I chose both 'Yes' and 'Other' on the poll, because my answer is along the lines of "yeah, sorta."
There are, of course, concerns about how well the technology works and the possibilities of errors. Even getting 0.00000001% of the data wrong could have some issues and would, logically, make them not the same identical individual despite how close it is. Any errors of the brain scanning and downloading would make the entity an imperfect clone at best, and thus not quite the same individual.

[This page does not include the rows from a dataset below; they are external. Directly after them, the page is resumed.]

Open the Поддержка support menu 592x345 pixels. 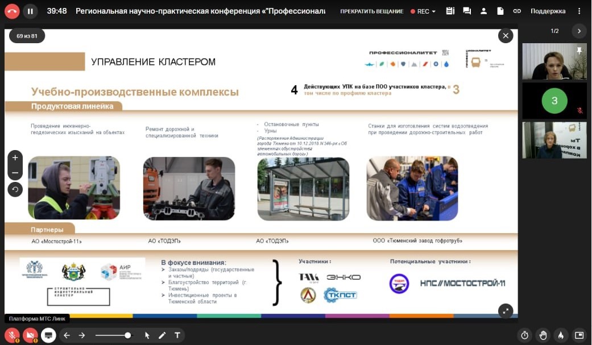click(x=548, y=11)
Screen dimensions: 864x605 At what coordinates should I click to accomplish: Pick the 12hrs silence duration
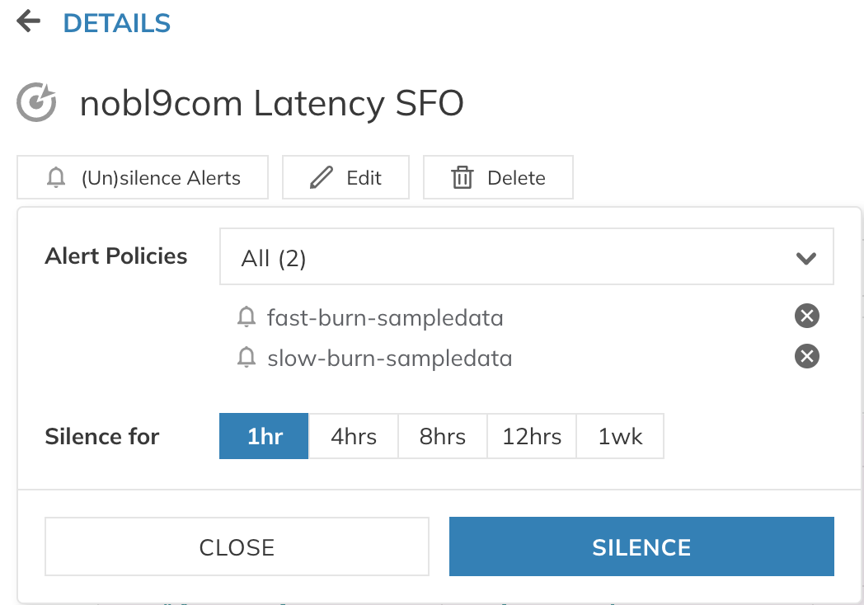tap(532, 436)
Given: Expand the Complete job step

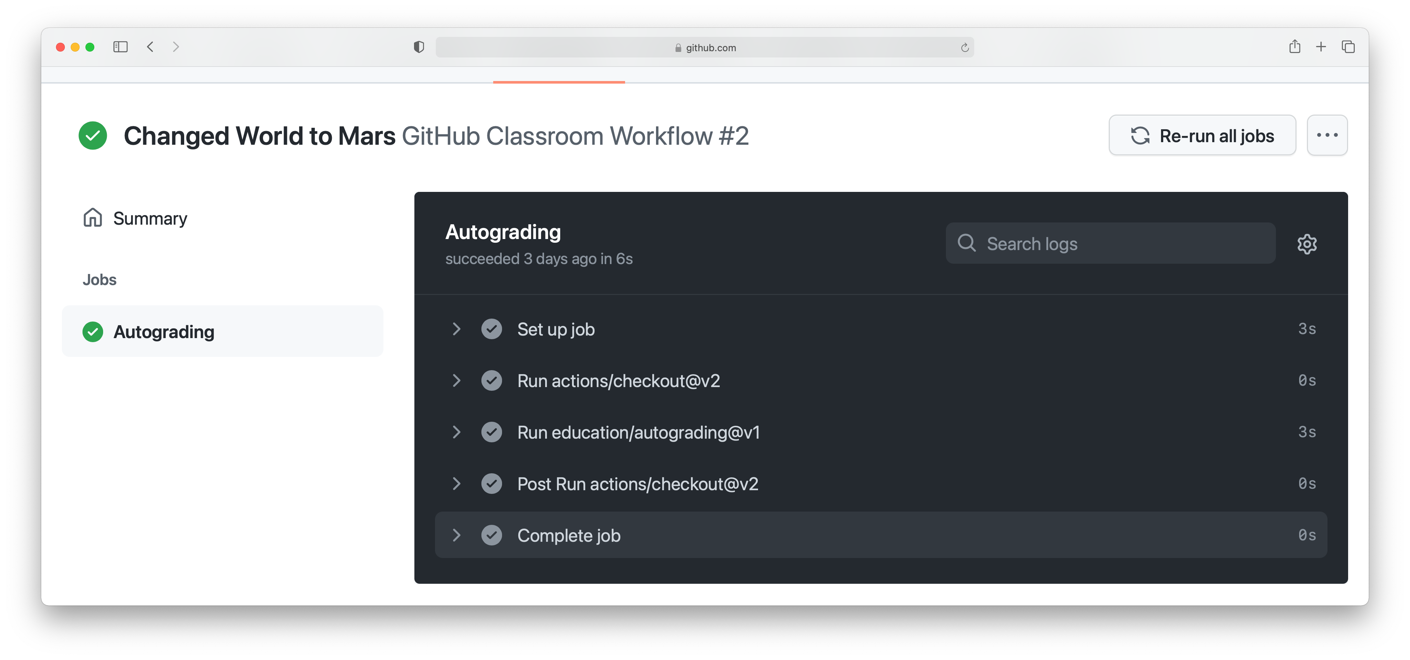Looking at the screenshot, I should coord(456,535).
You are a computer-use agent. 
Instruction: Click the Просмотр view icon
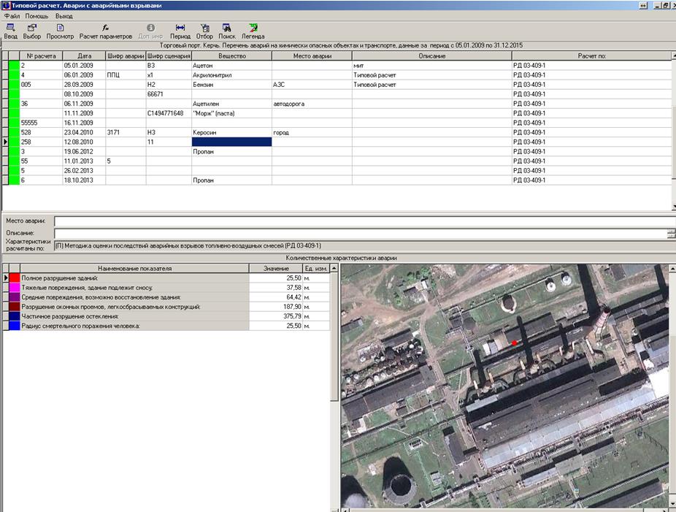[60, 31]
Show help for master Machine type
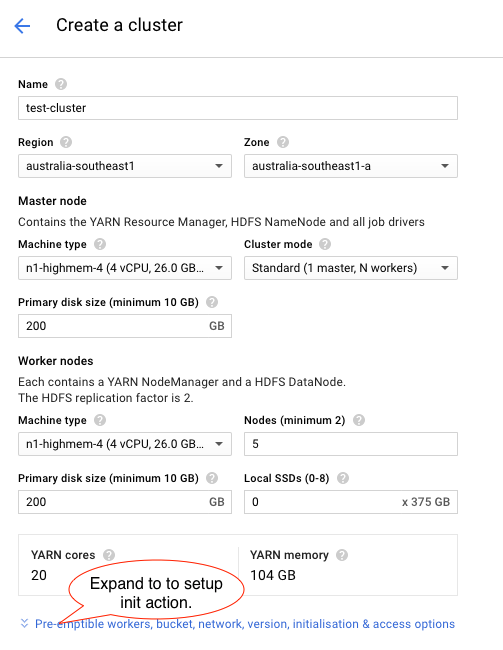503x650 pixels. (100, 244)
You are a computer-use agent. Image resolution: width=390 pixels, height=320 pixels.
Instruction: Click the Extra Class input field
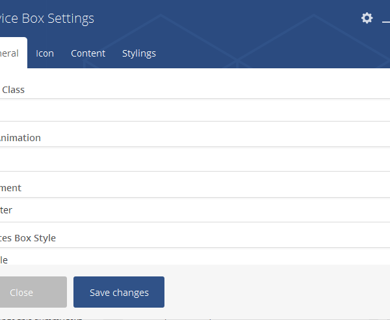coord(195,110)
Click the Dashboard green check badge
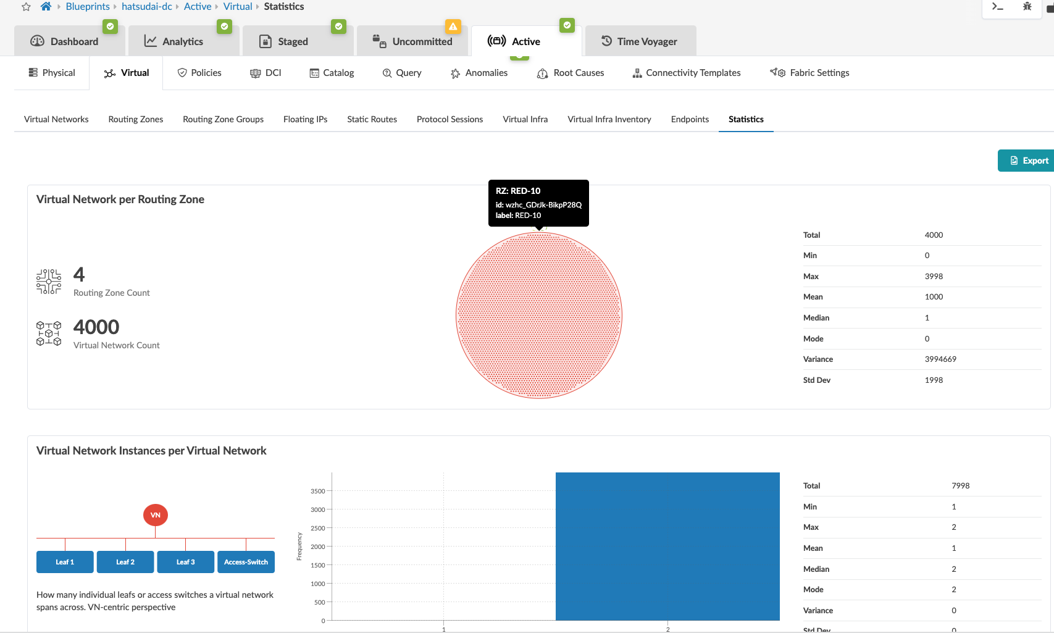Image resolution: width=1054 pixels, height=633 pixels. pyautogui.click(x=110, y=27)
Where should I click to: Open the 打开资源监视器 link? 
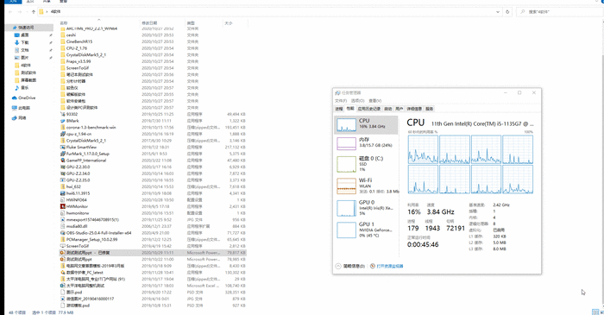point(389,266)
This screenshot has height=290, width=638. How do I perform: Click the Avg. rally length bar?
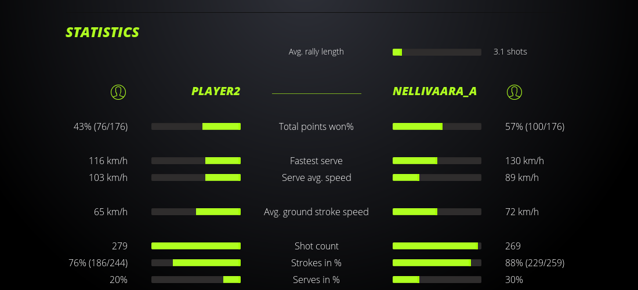point(437,52)
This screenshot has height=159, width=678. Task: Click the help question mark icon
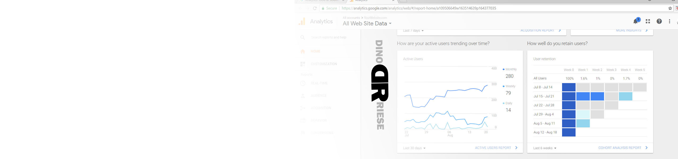coord(659,21)
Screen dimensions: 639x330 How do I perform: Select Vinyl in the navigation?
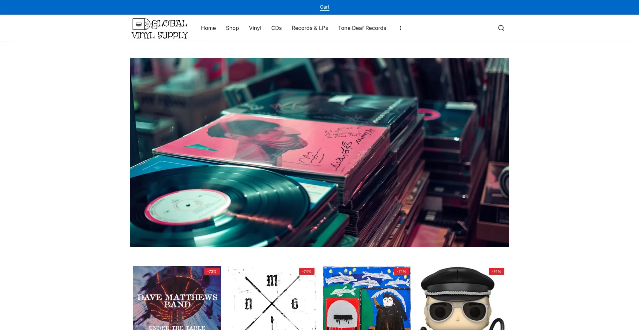pyautogui.click(x=255, y=28)
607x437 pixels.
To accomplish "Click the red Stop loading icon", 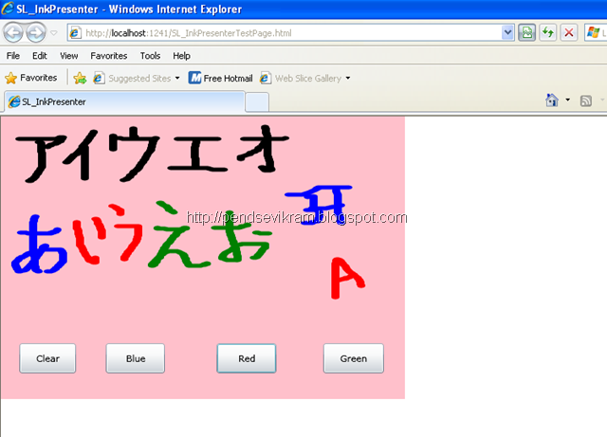I will tap(569, 33).
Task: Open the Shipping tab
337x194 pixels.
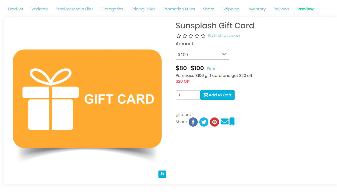Action: (231, 9)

Even assuming the scanning process works perfectly there is a rather large hitch in the idea: the artificial body. The main issue with it is self image, how one views oneself. If the body is not a visual identical to that of the deceased person, what kind of screwed up things will happen with their mind? You can see the sorts of mental issues that can develop from body image issues in transsexual people (who tend to have issues with depression and such because they feel like they're in the wrong body) and women who hate their body (and thus often develop depression and eating disorders among other things). If the previously identical mind of the deceased person becomes afflicted by these disorders that it never would have had in its original body, is it truly that same individual anymore? Maybe, maybe not.
Even assuming the brain copy works perfectly and the body is a perfect copy, there comes another question: is this individual still human? They will essentially be a human consciousness in a machine. They would no longer have a biological form and would, presuming there are no accidents and the body is properly maintained, not be constrained by normal limits of mortality like aging. Hell, just being ported into a machine means they've surpassed mortality. Can someone who is essentially now a computer program, no longer bound to the mortal coil, really be considered human? I don't think so.
But then I would also say that one can be the same individual without still being human. What makes an individual is their personality and their memories, that's all that truly differentiates us from one another. A person is their personality plus the sum total of their experiences. If those can be copied and loaded into a new body, they're still technically that same individual regardless of the body they are contained in. They're rather different in some very important aspects, like that mortality bit, but what makes the person who they are is still technically intact. That is why I say "yeah, sorta" to the question, because while they are still technically the same individual they can also never be counted as completely identical to their previous form.